(Collected data)
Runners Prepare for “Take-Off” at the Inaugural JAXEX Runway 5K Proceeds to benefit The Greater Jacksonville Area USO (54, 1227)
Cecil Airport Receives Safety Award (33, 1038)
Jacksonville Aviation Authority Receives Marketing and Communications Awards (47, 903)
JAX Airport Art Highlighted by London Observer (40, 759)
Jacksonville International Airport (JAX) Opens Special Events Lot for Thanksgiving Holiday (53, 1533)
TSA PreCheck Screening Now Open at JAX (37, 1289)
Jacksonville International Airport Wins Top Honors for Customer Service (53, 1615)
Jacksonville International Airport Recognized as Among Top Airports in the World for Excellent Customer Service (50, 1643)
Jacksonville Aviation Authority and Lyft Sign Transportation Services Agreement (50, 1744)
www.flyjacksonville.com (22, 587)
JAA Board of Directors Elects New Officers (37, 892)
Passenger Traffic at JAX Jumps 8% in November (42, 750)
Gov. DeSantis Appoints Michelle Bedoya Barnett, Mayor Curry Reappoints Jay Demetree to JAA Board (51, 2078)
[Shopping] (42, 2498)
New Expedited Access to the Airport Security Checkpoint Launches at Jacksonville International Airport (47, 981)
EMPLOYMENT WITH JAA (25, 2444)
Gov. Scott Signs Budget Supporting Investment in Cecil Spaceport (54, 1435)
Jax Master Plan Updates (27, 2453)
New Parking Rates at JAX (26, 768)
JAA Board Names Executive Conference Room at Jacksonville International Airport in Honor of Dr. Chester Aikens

» **Work request**
Only a number is needed here: how many lines of the data include the word "International"?

» **Your response**
5